Granges Melanges organisiert in Zusammenarbeit mit den Schulen eine Erzählnacht. Diese soll die Schüler zum Lesen animieren.
«Wer hat die Filme von Harry Potter gesehen?», fragt Animateurin Sevim Polat, und praktisch alle Hände werden in die Höhe gestreckt. Bei der nächsten Frage, wer denn die Bücher gelesen habe, bleiben nur noch ganz wenige Zeigefinger der rund fünfundzwanzig Fünft- und Sechstklässler in der Luft, die sich um halb sechs in der Aula des Schulhaus Kastels versammelt haben und es sich auf ihren mitgebrachten Kissen gemütlich gemacht hatten.
Polat nickt und meint mit einem leichten Lächeln: «Vielleicht werdet ihr nach heute Abend Harry Potter lesen wollen.» Darauf fängt sie an, das erste Kapitel von «Harry Potter und der Stein der Weisen» zu lesen, das erste Buch von sieben über den berühmten Zauberschüler Harry von J.K. Rowling.
Polat führt immer wieder als Animateurin Veranstaltungen mit Kindern zur Leseförderung durch. Am vergangenen Donnerstag fand ein solcher Anlass für Fünft- und Sechstklässler statt, eine Woche zuvor für Dritt- und Viertklässler. Organisiert wurden die Anlässe, die jeweils rund eine Stunde dauerten, von Granges Melanges und dem Lehrerteam des Schulhauses Kastels. Dabei übernahmen Marijana Martic von Granges Melanges, Simone Flury und Lena Aebi, Primarlehrerinnen des Schulhauses Kastels, die leitenden Rollen in der Organisation und waren auch bei den Anlässen anwesend.
Es ist das erste Mal, dass Granges Melanges Anlässe zur Leseförderung anbot, und auch das erste Mal, dass man in der Frühförderung mit einer Schule zusammenarbeitete. Dafür hat Granges Melanges die Grenchner Schulen angefragt. Die beiden Lehrerinnen zeigten sogleich Interesse, sodass man sich fürs Schulhaus Kastels und die dortigen Schulklassen entschied.

**Aufgaben:**
**1)** Ersetze im Bericht über die Erzählnacht „Donnerstag“ durch „Mittwoch“ und schreib den Abschnitt zwischen „Polat nickt und“ und „den Anlässen anwesend.“ neu ab, beide eingeschlossen.
**2)** Beantworte diese Fragen zum Bericht über die Erzählnacht:
(a) Um wie viel Uhr haben sich die Fünft- und Sechstklässler in der Aula versammelt?
(b) Aus welchem Buch liest Sevim Polat das erste Kapitel vor?
(c) Wie lange dauerten die Anlässe jeweils ungefähr?
**3)** Setze den Bericht über die Erzählnacht im Schulhaus Kastels nach seinem letzten Satz fort.

**Rohe Einträge:**
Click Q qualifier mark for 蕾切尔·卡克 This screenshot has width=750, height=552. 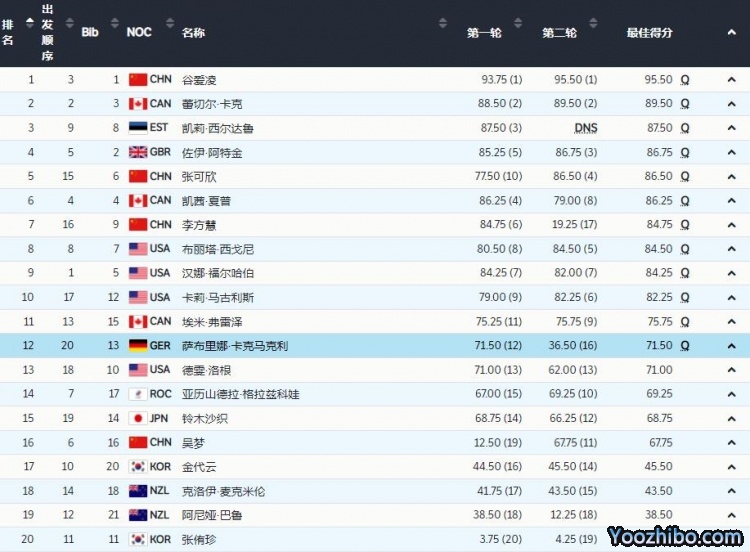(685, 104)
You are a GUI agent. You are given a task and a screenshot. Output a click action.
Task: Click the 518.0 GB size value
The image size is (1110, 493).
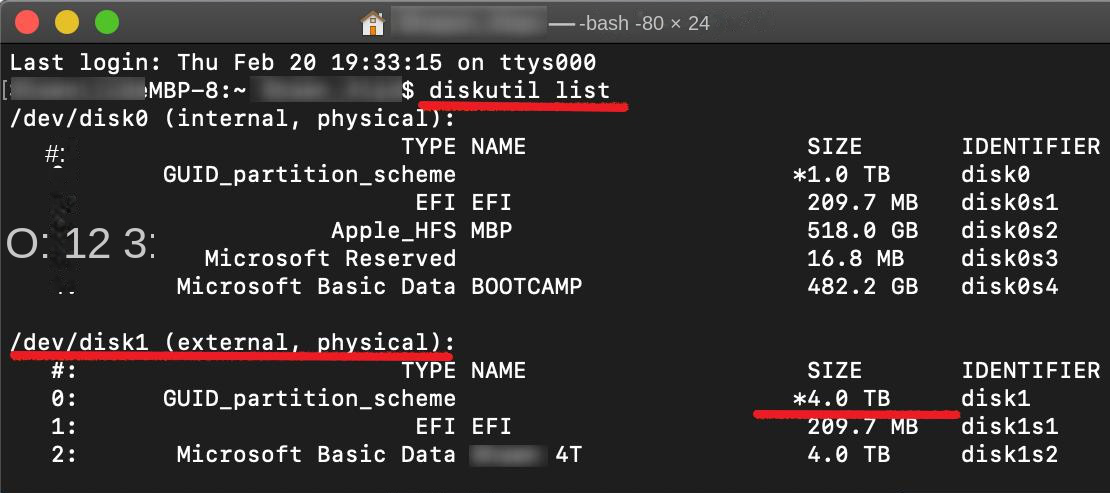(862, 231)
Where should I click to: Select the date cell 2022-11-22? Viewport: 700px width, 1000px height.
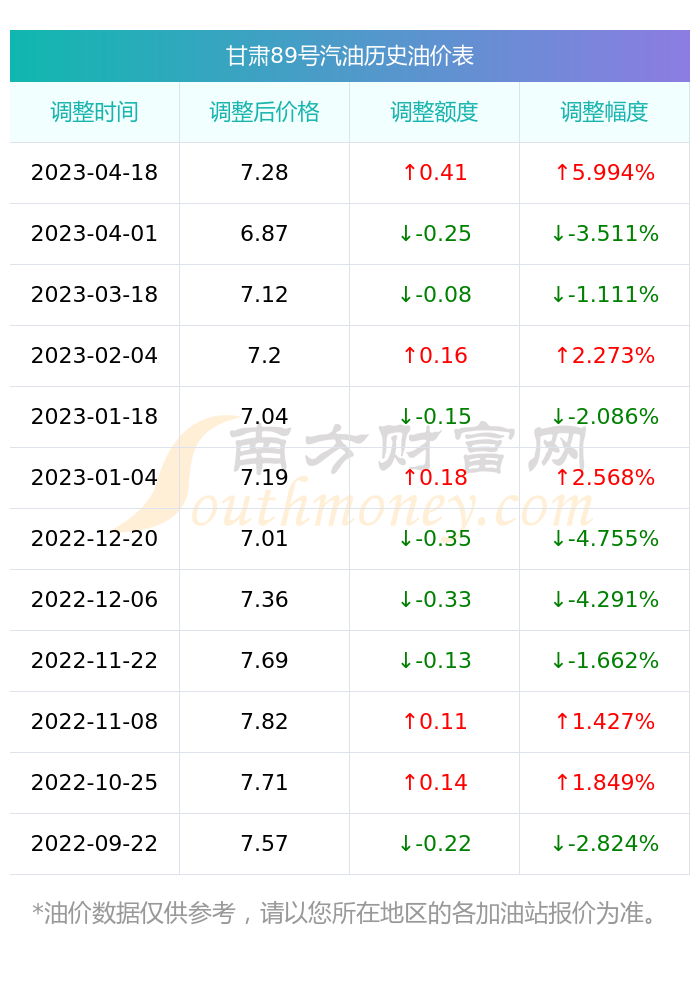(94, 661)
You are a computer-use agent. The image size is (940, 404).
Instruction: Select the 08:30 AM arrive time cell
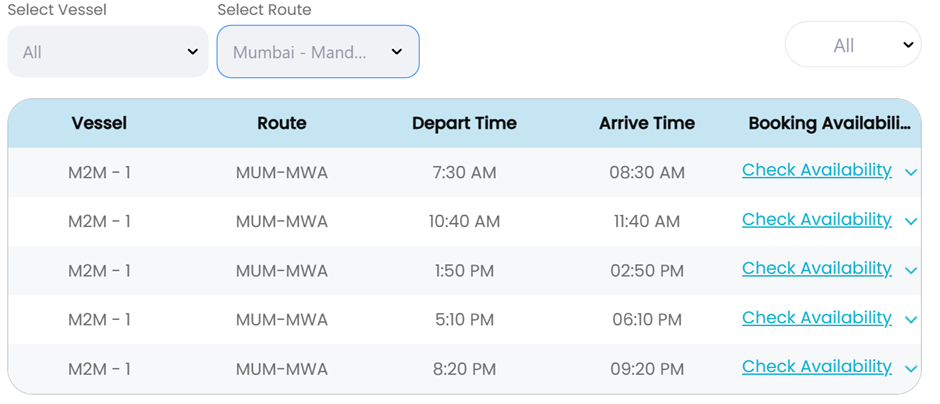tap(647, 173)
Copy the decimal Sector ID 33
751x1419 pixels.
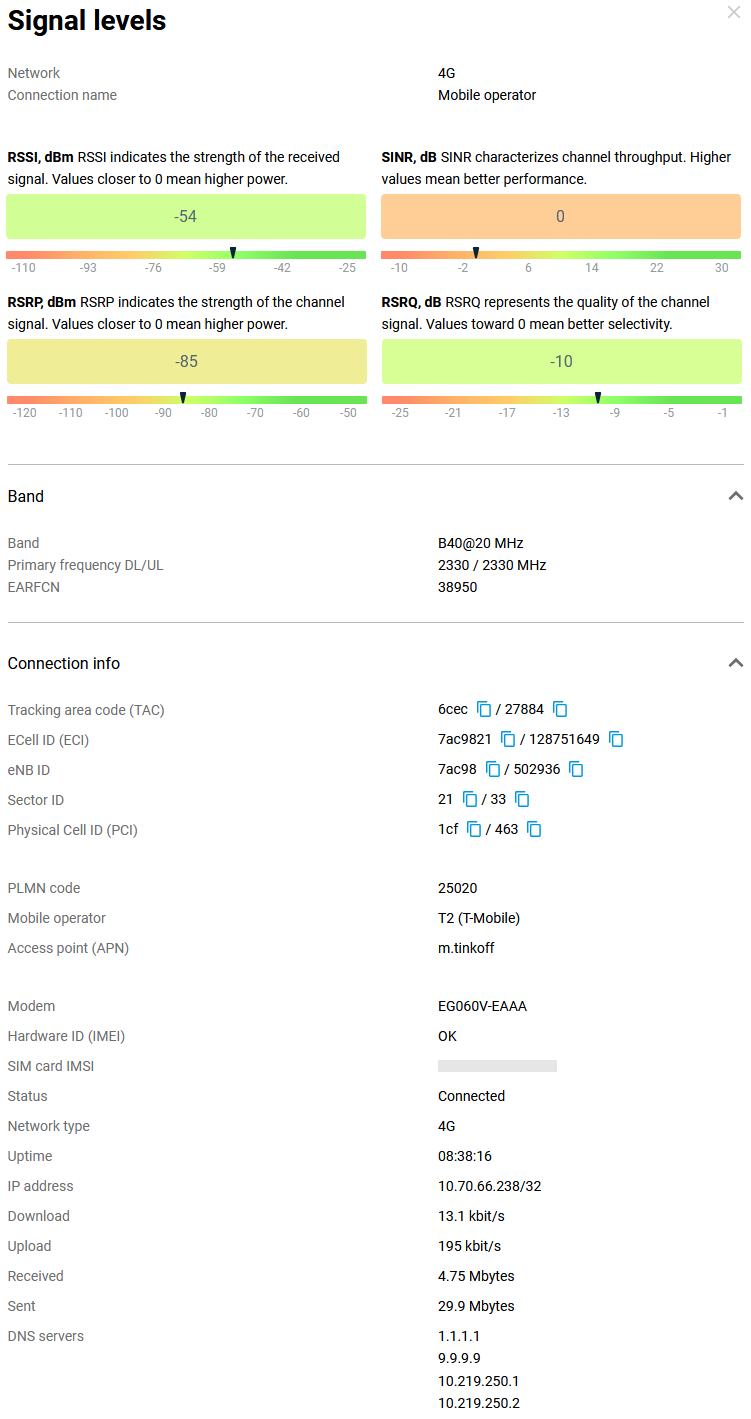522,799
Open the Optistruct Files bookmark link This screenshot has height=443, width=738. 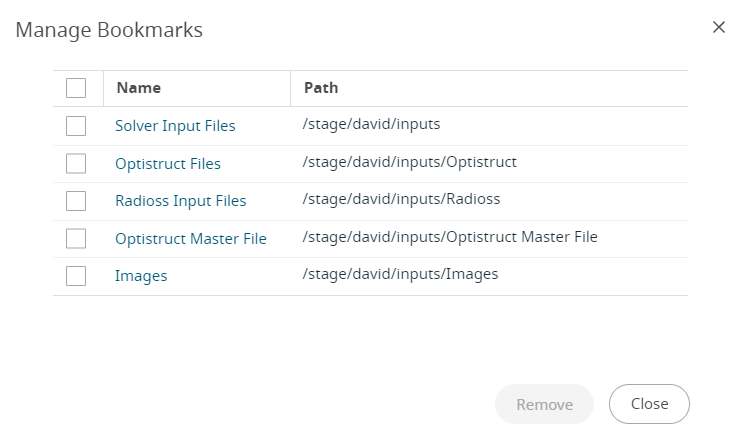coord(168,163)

--

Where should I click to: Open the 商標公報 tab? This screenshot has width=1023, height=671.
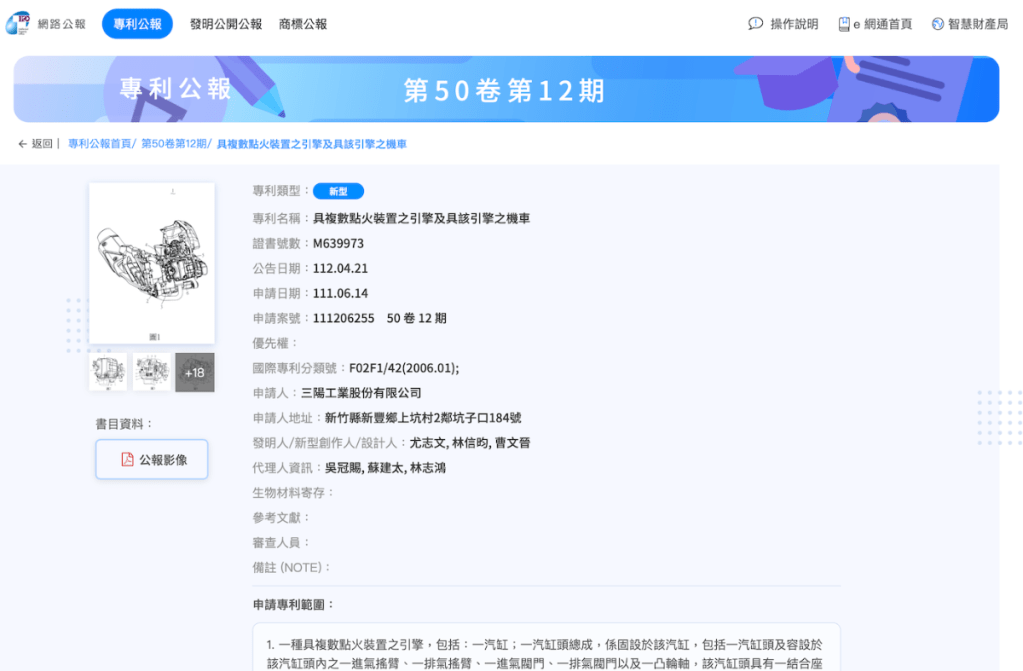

--

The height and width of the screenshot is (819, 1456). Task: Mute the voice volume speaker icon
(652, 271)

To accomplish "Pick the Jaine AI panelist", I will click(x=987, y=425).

**Ergebnisse:**
**1)**
Polat nickt und meint mit einem leichten Lächeln: «Vielleicht werdet ihr nach heute Abend Harry Potter lesen wollen.» Darauf fängt sie an, das erste Kapitel von «Harry Potter und der Stein der Weisen» zu lesen, das erste Buch von sieben über den berühmten Zauberschüler Harry von J.K. Rowling.
Polat führt immer wieder als Animateurin Veranstaltungen mit Kindern zur Leseförderung durch. Am vergangenen Mittwoch fand ein solcher Anlass für Fünft- und Sechstklässler statt, eine Woche zuvor für Dritt- und Viertklässler. Organisiert wurden die Anlässe, die jeweils rund eine Stunde dauerten, von Granges Melanges und dem Lehrerteam des Schulhauses Kastels. Dabei übernahmen Marijana Martic von Granges Melanges, Simone Flury und Lena Aebi, Primarlehrerinnen des Schulhauses Kastels, die leitenden Rollen in der Organisation und waren auch bei den Anlässen anwesend.

**2)**
(a) Um halb sechs.
(b) Aus „Harry Potter und der Stein der Weisen“.
(c) Rund eine Stunde.

**3)**
Noch vor den Herbstferien mussten die Kinder sich anmelden. Das Ziel dieser Angebote war, die Kinder zum Lesen zu animieren. Dass sie sich beispielsweise mal ein Buch aus der Bibliothek ausleihen. «Das Lesen macht Spass und es ist sehr wichtig, denn es fördert die Sprachbildung», erklärt Polat. Wie Statistiken zeigen, sei das Lesen in den letzten Jahren zurückgegangen.
Die Kinder hingen Polat an den Lippen, die deutlich und in angenehmer Geschwindigkeit vorliest und dabei mit Mimik und Stimme spielt. Damit verleiht sie der Geschichte zusätzliche Spannung. Sie liest die erste Hälfte des ersten Kapitels; dieser Teil kommt im Film nicht vor, der erst unmittelbar darauf einsetzt. Das Kapitel stellt in der ersten Hälfte Tante, Onkel und Cousin vom Protagonisten Harry vor, die in der magischen Welt «Muggel» genannt werden; so werden in der Zauberwelt Nichtmagier genannt. Dabei geht Harrys Onkel los zur Arbeit, wobei er alles andere als den gewünschten gewöhnlichen Tag erlebt.
Nach dem Vorlesen, das ungefähr zwanzig Minuten dauert, schlüpfen die Kinder in die Rolle von Kommissaren und versuchen, drei Rätsel von Kommissar Maroni zu lösen. Geschrieben wurde das Buch mit den 40 Minikrimis von Jürg Obrist. Dabei ist jeweils zunächst der Fall von einem Kind vorgelesen worden, ehe in Gruppen über Text und Bild getüftelt wird.
Die Schülerinnen und Schüler stellen sich als sehr gewieft heraus: Ihnen bleibt demnach nicht verborgen, wer
in den Tee eines Profisportlers Schlafmittel mischt, und auch nicht, weshalb es sich bei den UFO-Bildern von Gert Nörmangler nur um Fotomontagen handelt.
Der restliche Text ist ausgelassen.